* TEXT SHOWN:

--- start ---

The typical Silicon Valley start-up has more money than some of the most
successful, long standing companies in other countries. Skilled people from
other countries will move to the US, because they can get sometimes up to 10
times their usual pay for the same job (and maybe still get less than local US
engineers). On the other hand other countries get mostly US losers as expats
who can't make it at home and basically live off being born with white skin
and having a US passport.

So now that all your smart engineers are gone and you know you don't have
enough money to get them back, what are you going to do to compete with the US
company? Blocking off your market is one of the few successful strategies (and
actually accepted amongst educated people).

China did it and some regard they have quite a good chance to end up on top of
the US one day. I'm thinking just about all the new mobile technologies that
get much faster adoption in a people that is more willing to experiment with
new stuff and basically grew up with mobile internet.

--- end ---

* GOAL A:
Answer each question from the comment on competing with Silicon Valley:
(i) Up to how many times their usual pay can skilled people from other countries sometimes get by moving to the US?
(ii) What does the comment call one of the few successful strategies?
(iii) Which country does the comment say used that strategy?
* GOAL B:
Restate more briefly the paragraph of the comment on competing with Silicon Valley that opens "So now that all your smart engineers are gone", keeping its main facts.
The listing that follows has no connection to the comment on competing with Silicon Valley.

* INFORMATION SHOWN:

--- start ---

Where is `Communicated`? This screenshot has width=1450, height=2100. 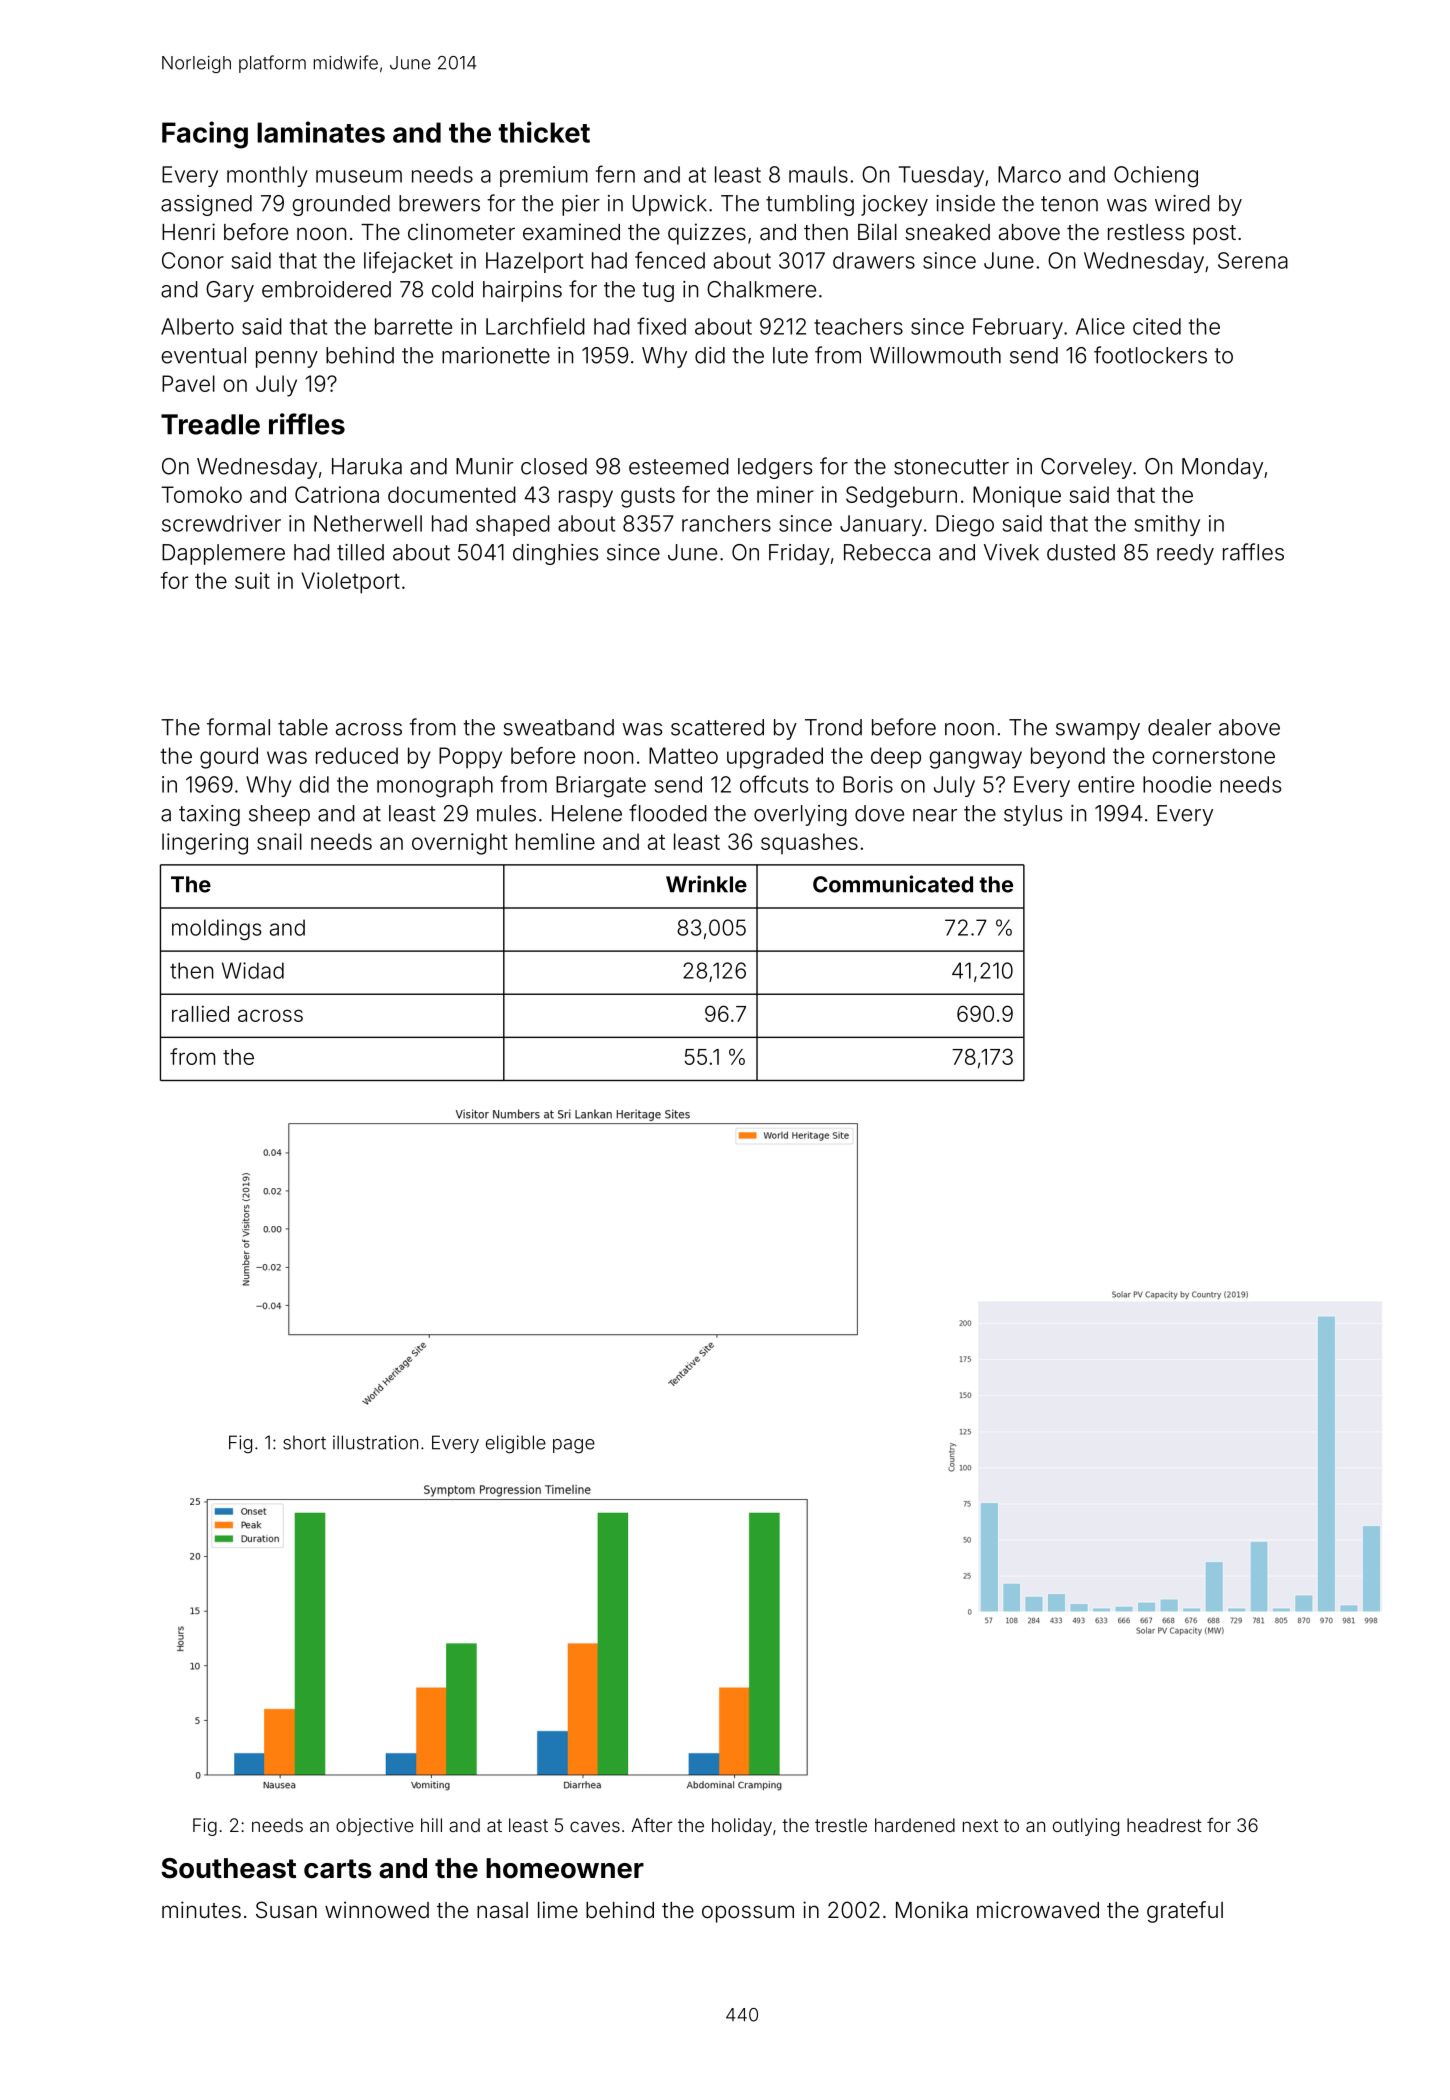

--- end ---

* TASK ANSWER A:
(i) Up to 10 times their usual pay.
(ii) Blocking off your market.
(iii) China.

* TASK ANSWER B:
When its smart engineers have left and there isn't enough money to bring them back, a country competing with US companies has few options. Blocking off its market is one of the few strategies that succeed, and educated people accept it.